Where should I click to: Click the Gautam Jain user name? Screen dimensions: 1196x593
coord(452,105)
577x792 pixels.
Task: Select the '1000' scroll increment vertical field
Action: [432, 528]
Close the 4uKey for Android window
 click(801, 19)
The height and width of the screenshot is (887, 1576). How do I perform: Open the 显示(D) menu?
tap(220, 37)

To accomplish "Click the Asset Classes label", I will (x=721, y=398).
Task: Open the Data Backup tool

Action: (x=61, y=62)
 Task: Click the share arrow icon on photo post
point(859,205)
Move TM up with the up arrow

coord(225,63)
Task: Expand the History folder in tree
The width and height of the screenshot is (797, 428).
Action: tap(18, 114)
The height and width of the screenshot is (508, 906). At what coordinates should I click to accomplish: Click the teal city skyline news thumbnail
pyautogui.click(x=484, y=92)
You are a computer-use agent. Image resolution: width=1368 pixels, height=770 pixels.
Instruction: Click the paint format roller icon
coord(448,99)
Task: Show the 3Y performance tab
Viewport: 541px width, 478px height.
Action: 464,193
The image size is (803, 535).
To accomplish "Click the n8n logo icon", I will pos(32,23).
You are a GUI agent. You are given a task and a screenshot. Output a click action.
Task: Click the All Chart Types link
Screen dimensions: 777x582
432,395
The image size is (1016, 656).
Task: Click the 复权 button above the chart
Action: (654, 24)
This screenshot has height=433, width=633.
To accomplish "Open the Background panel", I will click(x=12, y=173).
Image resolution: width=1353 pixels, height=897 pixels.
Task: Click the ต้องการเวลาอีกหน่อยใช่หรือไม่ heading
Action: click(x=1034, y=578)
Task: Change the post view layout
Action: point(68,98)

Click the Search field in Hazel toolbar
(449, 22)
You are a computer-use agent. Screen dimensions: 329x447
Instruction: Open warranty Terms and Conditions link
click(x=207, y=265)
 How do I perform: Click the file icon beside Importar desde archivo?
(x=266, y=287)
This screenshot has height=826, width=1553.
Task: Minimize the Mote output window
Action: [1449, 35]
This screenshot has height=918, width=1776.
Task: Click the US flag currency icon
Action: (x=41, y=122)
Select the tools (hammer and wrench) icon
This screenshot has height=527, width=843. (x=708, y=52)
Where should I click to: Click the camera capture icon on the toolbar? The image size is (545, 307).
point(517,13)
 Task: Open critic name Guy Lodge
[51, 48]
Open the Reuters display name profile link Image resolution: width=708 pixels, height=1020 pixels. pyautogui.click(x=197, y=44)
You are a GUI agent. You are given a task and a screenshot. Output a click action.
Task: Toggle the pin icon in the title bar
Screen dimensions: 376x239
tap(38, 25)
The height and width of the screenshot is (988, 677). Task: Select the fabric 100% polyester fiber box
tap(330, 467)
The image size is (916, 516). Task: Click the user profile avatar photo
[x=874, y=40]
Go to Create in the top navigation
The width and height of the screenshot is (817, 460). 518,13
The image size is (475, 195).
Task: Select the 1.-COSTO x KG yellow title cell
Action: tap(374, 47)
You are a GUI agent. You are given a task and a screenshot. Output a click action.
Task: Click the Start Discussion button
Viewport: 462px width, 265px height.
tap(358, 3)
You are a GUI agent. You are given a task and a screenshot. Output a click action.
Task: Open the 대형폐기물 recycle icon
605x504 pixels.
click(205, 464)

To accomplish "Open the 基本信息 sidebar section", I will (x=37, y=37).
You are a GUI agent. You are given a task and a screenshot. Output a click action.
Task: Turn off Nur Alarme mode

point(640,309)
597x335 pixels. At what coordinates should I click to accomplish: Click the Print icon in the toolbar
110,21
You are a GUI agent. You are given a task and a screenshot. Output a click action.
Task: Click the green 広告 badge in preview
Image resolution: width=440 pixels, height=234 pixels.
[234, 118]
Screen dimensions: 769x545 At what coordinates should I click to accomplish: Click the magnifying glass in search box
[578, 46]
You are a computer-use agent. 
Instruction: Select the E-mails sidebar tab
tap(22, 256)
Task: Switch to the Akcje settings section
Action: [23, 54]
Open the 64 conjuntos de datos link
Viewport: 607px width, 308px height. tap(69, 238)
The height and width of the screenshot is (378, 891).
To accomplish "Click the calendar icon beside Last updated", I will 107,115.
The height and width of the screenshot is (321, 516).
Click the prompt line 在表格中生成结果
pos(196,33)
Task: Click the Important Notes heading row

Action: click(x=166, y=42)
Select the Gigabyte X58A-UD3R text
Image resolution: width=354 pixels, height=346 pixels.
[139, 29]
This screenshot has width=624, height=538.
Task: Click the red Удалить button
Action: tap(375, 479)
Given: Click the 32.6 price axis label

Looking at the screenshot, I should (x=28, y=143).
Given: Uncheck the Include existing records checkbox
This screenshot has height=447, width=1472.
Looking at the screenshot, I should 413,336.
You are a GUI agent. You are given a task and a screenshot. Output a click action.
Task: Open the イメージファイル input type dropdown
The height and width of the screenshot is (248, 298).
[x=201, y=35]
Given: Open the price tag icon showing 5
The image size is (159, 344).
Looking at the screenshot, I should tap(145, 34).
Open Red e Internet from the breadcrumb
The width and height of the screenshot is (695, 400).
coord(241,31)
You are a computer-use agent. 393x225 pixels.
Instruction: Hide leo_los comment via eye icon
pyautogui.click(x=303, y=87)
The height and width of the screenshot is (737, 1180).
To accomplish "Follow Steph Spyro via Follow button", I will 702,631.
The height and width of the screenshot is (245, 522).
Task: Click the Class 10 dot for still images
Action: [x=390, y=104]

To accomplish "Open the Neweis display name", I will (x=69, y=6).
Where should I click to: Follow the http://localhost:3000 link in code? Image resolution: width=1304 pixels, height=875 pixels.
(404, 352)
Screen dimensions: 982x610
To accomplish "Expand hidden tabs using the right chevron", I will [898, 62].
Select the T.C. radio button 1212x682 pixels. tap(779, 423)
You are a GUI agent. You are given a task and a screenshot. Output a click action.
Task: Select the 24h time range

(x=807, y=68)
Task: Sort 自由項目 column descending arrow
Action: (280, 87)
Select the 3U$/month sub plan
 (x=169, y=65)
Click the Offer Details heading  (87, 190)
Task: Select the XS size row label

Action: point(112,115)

-*-

— THE TASK —
Reproduce all of the data above verbatim, line by line.

— ANSWER —
Where should I click to: Click the Gautam Jain user name? Screen dimensions: 1196x593
coord(452,105)
577x792 pixels.
Task: Select the '1000' scroll increment vertical field
Action: [432, 528]
Close the 4uKey for Android window
 click(801, 19)
The height and width of the screenshot is (887, 1576). How do I perform: Open the 显示(D) menu?
tap(220, 37)

To accomplish "Click the Asset Classes label", I will (x=721, y=398).
Task: Open the Data Backup tool

Action: (x=61, y=62)
 Task: Click the share arrow icon on photo post
point(859,205)
Move TM up with the up arrow

coord(225,63)
Task: Expand the History folder in tree
The width and height of the screenshot is (797, 428).
Action: tap(18, 114)
The height and width of the screenshot is (508, 906). At what coordinates should I click to accomplish: Click the teal city skyline news thumbnail
pyautogui.click(x=484, y=92)
You are a computer-use agent. Image resolution: width=1368 pixels, height=770 pixels.
Instruction: Click the paint format roller icon
coord(448,99)
Task: Show the 3Y performance tab
Viewport: 541px width, 478px height.
Action: 464,193
The image size is (803, 535).
To accomplish "Click the n8n logo icon", I will pos(32,23).
You are a GUI agent. You are given a task and a screenshot. Output a click action.
Task: Click the All Chart Types link
Screen dimensions: 777x582
432,395
The image size is (1016, 656).
Task: Click the 复权 button above the chart
Action: (654, 24)
This screenshot has height=433, width=633.
To accomplish "Open the Background panel", I will click(x=12, y=173).
Image resolution: width=1353 pixels, height=897 pixels.
Task: Click the ต้องการเวลาอีกหน่อยใช่หรือไม่ heading
Action: click(x=1034, y=578)
Task: Change the post view layout
Action: point(68,98)

Click the Search field in Hazel toolbar
(449, 22)
You are a computer-use agent. Screen dimensions: 329x447
Instruction: Open warranty Terms and Conditions link
click(x=207, y=265)
 How do I perform: Click the file icon beside Importar desde archivo?
(x=266, y=287)
This screenshot has height=826, width=1553.
Task: Minimize the Mote output window
Action: [1449, 35]
This screenshot has height=918, width=1776.
Task: Click the US flag currency icon
Action: (x=41, y=122)
Select the tools (hammer and wrench) icon
This screenshot has height=527, width=843. (x=708, y=52)
Where should I click to: Click the camera capture icon on the toolbar? The image size is (545, 307).
point(517,13)
 Task: Open critic name Guy Lodge
[51, 48]
Open the Reuters display name profile link Image resolution: width=708 pixels, height=1020 pixels. pyautogui.click(x=197, y=44)
You are a GUI agent. You are given a task and a screenshot. Output a click action.
Task: Toggle the pin icon in the title bar
Screen dimensions: 376x239
tap(38, 25)
The height and width of the screenshot is (988, 677). Task: Select the fabric 100% polyester fiber box
tap(330, 467)
The image size is (916, 516). Task: Click the user profile avatar photo
[x=874, y=40]
Go to Create in the top navigation
The width and height of the screenshot is (817, 460). 518,13
The image size is (475, 195).
Task: Select the 1.-COSTO x KG yellow title cell
Action: tap(374, 47)
You are a GUI agent. You are given a task and a screenshot. Output a click action.
Task: Click the Start Discussion button
Viewport: 462px width, 265px height.
tap(358, 3)
You are a GUI agent. You are given a task and a screenshot. Output a click action.
Task: Open the 대형폐기물 recycle icon
605x504 pixels.
click(205, 464)

To accomplish "Open the 基本信息 sidebar section", I will (x=37, y=37).
You are a GUI agent. You are given a task and a screenshot. Output a click action.
Task: Turn off Nur Alarme mode

point(640,309)
597x335 pixels. At what coordinates should I click to accomplish: Click the Print icon in the toolbar
110,21
You are a GUI agent. You are given a task and a screenshot. Output a click action.
Task: Click the green 広告 badge in preview
Image resolution: width=440 pixels, height=234 pixels.
[234, 118]
Screen dimensions: 769x545 At what coordinates should I click to accomplish: Click the magnifying glass in search box
[578, 46]
You are a computer-use agent. 
Instruction: Select the E-mails sidebar tab
tap(22, 256)
Task: Switch to the Akcje settings section
Action: [23, 54]
Open the 64 conjuntos de datos link
Viewport: 607px width, 308px height. tap(69, 238)
The height and width of the screenshot is (378, 891).
To accomplish "Click the calendar icon beside Last updated", I will 107,115.
The height and width of the screenshot is (321, 516).
Click the prompt line 在表格中生成结果
pos(196,33)
Task: Click the Important Notes heading row

Action: click(x=166, y=42)
Select the Gigabyte X58A-UD3R text
Image resolution: width=354 pixels, height=346 pixels.
[139, 29]
This screenshot has width=624, height=538.
Task: Click the red Удалить button
Action: tap(375, 479)
Given: Click the 32.6 price axis label

Looking at the screenshot, I should (x=28, y=143).
Given: Uncheck the Include existing records checkbox
This screenshot has height=447, width=1472.
Looking at the screenshot, I should 413,336.
You are a GUI agent. You are given a task and a screenshot. Output a click action.
Task: Open the イメージファイル input type dropdown
The height and width of the screenshot is (248, 298).
[x=201, y=35]
Given: Open the price tag icon showing 5
The image size is (159, 344).
Looking at the screenshot, I should tap(145, 34).
Open Red e Internet from the breadcrumb
The width and height of the screenshot is (695, 400).
coord(241,31)
You are a computer-use agent. 393x225 pixels.
Instruction: Hide leo_los comment via eye icon
pyautogui.click(x=303, y=87)
The height and width of the screenshot is (737, 1180).
To accomplish "Follow Steph Spyro via Follow button", I will 702,631.
The height and width of the screenshot is (245, 522).
Task: Click the Class 10 dot for still images
Action: [x=390, y=104]

To accomplish "Open the Neweis display name", I will (x=69, y=6).
Where should I click to: Follow the http://localhost:3000 link in code? Image resolution: width=1304 pixels, height=875 pixels.
(404, 352)
Screen dimensions: 982x610
To accomplish "Expand hidden tabs using the right chevron", I will [898, 62].
Select the T.C. radio button 1212x682 pixels. tap(779, 423)
You are a GUI agent. You are given a task and a screenshot. Output a click action.
Task: Select the 24h time range

(x=807, y=68)
Task: Sort 自由項目 column descending arrow
Action: (280, 87)
Select the 3U$/month sub plan
 (x=169, y=65)
Click the Offer Details heading  (87, 190)
Task: Select the XS size row label

Action: point(112,115)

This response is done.